#### Source data ####

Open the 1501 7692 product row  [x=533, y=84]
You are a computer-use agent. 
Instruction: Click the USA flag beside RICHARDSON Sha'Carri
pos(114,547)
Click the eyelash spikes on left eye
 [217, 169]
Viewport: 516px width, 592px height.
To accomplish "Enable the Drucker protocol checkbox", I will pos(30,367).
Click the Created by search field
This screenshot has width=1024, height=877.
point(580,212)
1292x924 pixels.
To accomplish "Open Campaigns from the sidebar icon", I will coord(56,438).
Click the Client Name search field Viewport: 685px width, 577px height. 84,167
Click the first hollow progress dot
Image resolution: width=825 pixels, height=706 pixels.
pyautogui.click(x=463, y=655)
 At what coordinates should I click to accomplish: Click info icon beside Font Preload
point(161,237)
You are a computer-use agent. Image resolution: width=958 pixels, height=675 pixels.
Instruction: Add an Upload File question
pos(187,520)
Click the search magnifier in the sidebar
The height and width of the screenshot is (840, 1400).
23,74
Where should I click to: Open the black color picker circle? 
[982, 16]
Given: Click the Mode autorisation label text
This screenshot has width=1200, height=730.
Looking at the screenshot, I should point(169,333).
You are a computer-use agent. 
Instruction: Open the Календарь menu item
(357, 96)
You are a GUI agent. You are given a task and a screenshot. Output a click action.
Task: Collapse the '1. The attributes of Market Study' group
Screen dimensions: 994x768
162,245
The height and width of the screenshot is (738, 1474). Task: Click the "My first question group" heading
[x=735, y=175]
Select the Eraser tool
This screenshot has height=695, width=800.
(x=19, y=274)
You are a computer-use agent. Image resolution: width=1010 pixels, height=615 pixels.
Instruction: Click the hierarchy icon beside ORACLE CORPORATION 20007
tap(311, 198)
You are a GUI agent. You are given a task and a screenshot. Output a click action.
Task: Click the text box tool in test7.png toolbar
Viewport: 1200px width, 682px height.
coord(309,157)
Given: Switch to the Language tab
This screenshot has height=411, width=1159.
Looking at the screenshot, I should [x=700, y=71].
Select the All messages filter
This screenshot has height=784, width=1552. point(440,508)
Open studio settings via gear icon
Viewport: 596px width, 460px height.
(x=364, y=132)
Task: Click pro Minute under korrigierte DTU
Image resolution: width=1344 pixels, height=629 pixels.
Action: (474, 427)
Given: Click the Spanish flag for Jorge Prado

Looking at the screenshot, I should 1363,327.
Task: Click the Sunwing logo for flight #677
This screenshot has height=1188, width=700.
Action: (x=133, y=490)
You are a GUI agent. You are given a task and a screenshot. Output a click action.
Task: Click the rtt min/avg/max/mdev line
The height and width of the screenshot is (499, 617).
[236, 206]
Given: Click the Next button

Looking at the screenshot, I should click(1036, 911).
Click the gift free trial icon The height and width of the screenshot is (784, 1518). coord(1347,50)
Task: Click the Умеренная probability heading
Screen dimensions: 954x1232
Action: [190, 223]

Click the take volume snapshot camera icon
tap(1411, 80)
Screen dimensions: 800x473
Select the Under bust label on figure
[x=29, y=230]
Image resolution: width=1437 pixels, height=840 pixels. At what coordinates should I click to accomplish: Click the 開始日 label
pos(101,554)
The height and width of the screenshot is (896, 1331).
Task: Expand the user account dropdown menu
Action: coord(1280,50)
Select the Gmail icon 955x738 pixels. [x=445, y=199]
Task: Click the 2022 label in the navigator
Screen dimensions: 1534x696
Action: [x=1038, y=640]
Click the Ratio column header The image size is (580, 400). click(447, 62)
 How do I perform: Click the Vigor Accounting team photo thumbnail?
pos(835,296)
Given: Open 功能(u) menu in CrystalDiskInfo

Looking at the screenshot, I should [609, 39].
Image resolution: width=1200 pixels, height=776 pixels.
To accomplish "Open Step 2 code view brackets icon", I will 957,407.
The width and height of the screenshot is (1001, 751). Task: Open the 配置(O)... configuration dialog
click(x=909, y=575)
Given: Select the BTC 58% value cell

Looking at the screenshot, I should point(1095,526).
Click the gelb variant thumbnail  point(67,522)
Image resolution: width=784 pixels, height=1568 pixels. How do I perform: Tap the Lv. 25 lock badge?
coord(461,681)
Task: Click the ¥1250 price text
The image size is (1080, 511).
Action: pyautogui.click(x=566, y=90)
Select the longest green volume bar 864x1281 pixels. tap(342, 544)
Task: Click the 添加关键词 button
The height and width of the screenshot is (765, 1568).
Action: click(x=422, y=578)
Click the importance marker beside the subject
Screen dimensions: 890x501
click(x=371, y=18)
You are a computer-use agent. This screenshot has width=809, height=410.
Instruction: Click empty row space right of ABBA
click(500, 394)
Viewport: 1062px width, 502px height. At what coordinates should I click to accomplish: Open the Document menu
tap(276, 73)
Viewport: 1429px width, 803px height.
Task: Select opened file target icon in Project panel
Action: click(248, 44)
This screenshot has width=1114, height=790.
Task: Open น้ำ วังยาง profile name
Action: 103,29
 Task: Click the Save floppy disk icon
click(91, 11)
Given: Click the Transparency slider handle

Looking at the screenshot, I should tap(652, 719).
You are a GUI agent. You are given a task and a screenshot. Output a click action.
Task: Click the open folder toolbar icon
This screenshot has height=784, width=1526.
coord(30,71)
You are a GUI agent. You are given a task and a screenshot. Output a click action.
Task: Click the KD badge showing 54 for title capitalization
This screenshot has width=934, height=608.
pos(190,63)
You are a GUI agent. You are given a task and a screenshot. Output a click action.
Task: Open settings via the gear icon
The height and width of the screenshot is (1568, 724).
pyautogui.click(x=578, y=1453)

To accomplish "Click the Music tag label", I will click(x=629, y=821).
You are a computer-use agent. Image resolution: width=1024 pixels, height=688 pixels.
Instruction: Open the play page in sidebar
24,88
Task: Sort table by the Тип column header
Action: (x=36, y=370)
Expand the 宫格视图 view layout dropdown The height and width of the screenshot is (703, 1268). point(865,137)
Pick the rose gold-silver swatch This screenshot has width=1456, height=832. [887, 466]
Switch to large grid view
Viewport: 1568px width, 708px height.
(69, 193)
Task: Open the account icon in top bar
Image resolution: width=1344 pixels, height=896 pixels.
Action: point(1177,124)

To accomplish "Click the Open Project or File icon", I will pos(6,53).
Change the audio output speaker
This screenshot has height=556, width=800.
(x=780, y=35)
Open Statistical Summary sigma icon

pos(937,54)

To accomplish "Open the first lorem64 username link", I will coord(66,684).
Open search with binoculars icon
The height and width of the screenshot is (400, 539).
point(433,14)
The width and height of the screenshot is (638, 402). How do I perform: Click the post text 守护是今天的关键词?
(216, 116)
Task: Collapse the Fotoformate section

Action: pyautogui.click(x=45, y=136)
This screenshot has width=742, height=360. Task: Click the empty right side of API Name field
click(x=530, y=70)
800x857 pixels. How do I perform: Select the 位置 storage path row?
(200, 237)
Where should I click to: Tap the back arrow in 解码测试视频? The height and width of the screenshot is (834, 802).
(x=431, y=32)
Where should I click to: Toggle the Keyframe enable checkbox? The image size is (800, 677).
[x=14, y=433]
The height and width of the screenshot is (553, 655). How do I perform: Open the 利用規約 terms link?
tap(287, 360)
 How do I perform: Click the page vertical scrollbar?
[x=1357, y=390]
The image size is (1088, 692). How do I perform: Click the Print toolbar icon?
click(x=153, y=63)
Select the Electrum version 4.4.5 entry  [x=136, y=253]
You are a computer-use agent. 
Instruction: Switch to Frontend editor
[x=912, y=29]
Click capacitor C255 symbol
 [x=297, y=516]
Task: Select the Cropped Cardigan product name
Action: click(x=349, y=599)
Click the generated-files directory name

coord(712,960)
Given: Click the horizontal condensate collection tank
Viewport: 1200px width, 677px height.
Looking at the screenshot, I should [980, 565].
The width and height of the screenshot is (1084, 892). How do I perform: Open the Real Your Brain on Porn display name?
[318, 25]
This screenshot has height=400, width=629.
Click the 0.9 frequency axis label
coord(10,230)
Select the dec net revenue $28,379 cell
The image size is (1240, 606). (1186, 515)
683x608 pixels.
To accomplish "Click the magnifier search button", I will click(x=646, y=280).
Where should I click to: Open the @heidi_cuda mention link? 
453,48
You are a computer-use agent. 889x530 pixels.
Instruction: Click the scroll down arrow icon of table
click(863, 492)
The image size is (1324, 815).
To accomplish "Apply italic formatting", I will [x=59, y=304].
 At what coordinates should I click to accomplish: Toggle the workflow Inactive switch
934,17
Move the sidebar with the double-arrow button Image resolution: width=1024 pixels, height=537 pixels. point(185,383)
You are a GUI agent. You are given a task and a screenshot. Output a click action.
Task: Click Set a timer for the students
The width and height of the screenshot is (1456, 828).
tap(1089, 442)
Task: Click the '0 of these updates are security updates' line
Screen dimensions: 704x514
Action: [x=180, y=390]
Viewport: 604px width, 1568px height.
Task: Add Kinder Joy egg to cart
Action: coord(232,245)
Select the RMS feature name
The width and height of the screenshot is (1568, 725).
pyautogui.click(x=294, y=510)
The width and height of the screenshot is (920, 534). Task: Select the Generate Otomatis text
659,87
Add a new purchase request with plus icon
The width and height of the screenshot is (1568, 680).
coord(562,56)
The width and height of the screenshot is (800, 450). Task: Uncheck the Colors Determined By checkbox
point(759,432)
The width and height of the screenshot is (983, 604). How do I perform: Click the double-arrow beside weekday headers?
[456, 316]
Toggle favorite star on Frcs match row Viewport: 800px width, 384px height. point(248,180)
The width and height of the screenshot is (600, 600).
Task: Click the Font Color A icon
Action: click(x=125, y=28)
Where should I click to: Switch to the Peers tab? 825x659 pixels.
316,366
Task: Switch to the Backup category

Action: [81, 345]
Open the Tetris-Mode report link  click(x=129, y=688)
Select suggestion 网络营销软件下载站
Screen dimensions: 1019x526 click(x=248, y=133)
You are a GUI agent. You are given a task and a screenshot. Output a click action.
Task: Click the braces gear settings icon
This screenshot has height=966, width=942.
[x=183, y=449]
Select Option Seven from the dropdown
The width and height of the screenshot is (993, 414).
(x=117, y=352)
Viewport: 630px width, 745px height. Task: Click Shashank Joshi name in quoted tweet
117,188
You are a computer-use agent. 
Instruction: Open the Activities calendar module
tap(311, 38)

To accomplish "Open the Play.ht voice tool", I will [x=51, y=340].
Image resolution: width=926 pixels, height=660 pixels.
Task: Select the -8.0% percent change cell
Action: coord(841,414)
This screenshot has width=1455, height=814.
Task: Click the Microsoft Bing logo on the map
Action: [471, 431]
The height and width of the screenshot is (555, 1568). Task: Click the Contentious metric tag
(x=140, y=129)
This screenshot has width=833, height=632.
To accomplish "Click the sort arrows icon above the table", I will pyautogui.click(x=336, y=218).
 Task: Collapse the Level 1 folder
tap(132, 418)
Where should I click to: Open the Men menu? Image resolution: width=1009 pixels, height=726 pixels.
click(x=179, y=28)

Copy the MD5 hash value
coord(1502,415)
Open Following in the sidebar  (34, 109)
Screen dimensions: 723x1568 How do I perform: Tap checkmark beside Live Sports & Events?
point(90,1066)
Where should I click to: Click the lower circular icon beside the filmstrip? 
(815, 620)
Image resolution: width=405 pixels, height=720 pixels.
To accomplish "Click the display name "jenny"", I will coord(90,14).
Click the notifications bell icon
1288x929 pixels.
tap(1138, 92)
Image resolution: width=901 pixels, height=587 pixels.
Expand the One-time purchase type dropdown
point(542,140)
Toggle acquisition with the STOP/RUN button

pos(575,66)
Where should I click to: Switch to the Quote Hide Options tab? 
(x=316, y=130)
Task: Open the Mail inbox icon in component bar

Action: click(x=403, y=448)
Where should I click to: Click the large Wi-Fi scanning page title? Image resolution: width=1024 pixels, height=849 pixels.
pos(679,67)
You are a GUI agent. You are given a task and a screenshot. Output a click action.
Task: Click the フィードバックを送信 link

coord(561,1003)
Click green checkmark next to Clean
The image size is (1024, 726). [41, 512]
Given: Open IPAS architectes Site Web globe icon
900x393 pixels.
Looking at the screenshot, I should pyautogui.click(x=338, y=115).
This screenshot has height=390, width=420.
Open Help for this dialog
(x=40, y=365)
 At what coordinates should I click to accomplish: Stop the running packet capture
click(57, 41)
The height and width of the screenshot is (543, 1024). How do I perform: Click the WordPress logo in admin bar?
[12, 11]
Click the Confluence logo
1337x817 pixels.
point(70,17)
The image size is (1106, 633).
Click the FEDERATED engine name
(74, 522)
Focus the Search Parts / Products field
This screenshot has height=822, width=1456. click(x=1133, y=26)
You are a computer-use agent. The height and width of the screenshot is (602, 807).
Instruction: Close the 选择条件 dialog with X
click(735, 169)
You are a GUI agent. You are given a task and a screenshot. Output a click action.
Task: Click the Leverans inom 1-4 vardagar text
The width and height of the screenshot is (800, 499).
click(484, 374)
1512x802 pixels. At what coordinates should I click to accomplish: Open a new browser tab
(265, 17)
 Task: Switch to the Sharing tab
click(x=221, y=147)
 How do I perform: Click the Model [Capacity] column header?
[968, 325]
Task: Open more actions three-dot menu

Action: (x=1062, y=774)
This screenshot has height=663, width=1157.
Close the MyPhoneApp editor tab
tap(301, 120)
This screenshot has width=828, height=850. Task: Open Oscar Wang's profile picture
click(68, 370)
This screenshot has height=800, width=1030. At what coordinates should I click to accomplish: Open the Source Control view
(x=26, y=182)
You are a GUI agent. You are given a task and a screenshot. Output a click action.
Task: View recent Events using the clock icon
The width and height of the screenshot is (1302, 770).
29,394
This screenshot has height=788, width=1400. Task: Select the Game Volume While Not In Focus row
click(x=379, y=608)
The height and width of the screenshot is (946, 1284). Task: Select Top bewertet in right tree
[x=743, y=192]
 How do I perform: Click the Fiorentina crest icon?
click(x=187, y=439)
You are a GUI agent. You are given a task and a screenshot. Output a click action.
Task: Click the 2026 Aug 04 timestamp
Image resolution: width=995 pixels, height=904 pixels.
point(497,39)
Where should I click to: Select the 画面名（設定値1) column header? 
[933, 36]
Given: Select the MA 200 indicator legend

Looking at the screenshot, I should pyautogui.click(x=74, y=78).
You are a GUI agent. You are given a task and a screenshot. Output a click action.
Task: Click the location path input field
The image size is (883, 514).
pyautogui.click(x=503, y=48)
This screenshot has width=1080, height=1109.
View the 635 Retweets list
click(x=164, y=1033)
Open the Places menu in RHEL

####

▶ _Exercise description_:
Whenever a line in the listing above includes the word "magnifier", return that line.

▶ _Response_:
Click the search magnifier in the sidebar
To accomplish "Click the magnifier search button", I will click(x=646, y=280).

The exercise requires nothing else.